EXTRACTED DATA section start

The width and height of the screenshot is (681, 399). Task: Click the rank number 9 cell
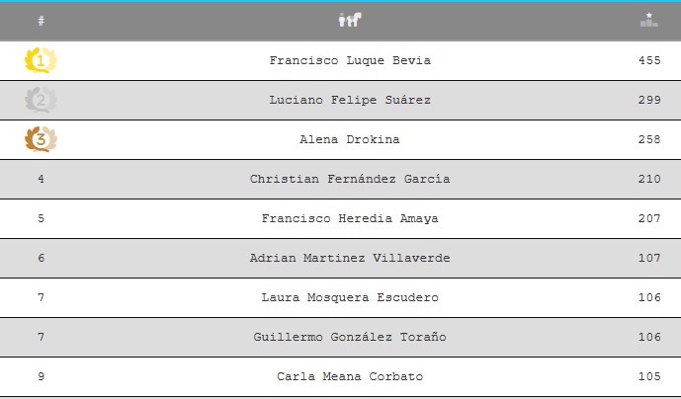pos(41,377)
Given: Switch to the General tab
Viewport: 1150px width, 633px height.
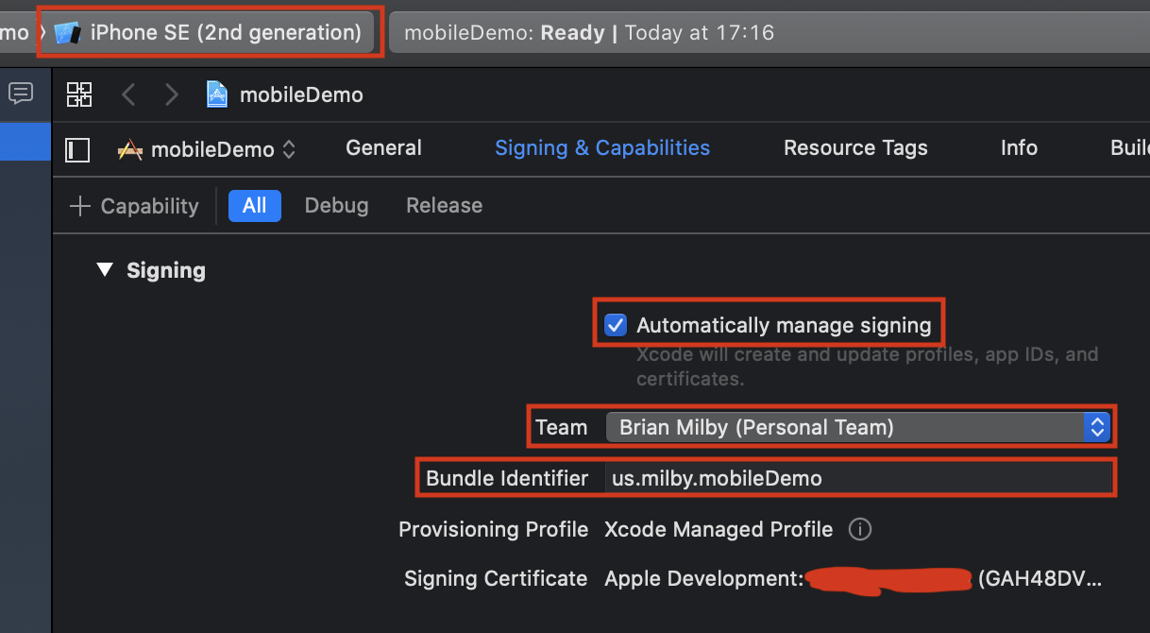Looking at the screenshot, I should coord(383,148).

EXTRACTED DATA section end

**WHAT NEEDS TO BE DONE**
Your task is to restate word for word the lines from the line holding "Given: Switch to the General tab" through the final line of the listing, both included, but none of the pictures.

**TASK OUTPUT**
Given: Switch to the General tab
Viewport: 1150px width, 633px height.
Looking at the screenshot, I should coord(383,148).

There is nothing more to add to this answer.